Budget : un milliard d’euros pour soigner les clandestins !

On prétend que les caisses sont vides et qu’il n’y a plus d’argent pour payer les retraites de nos anciens, pas plus que pour augmenter significativement le SMIC où les salaires des professions à haute pénibilité. En revanche, il existe un domaine où les euros coulent à flots et où les crédits ne manquent jamais, c’est celui de l’aide aux migrants, même lorsqu’ils sont clandestins.

Ainsi, en 2021, l’Etat français aura dépensé près d’un milliard d’euros pour l’accès aux soins des étrangers en situation irrégulière.

L’aide médicale d’Etat (AME), dispositif créé en 1999, assure la prise en charge médicale et hospitalière complète des immigrés en situation irrégulière résidant en France depuis plus de trois mois.

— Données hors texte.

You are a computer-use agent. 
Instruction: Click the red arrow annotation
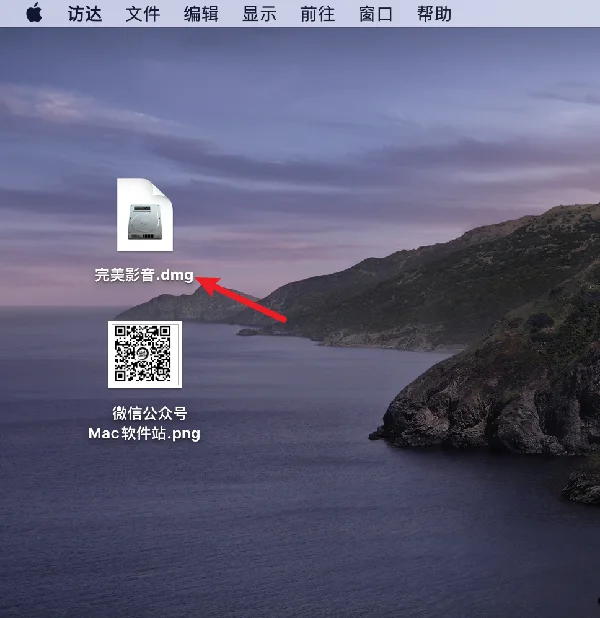click(x=240, y=300)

Une véritable incitation à l’entrée clandestine dans notre pays et une considérable « pompe aspirante » pour les flux migratoires.

En 2021, les crédits alloués à ce système délirant et sans équivalent dans le monde s’élèveront donc à 990 millions d’euros, contre 893 millions l’an dernier, soit une augmentation de 97 millions. Un coût toujours plus faramineux pour toujours plus de clandestins qui bénéficient de toujours plus de soins, soins qui dépassent très largement le cadre des seules urgences… Précisons que l’on ne compte pas ici les dépenses concernant les demandeurs d’asile, en forte augmentation eux aussi, qui sont prises en charge par l’assurance maladie via la protection universelle maladie (PUM) à hauteur d’environ 200 millions d’euros.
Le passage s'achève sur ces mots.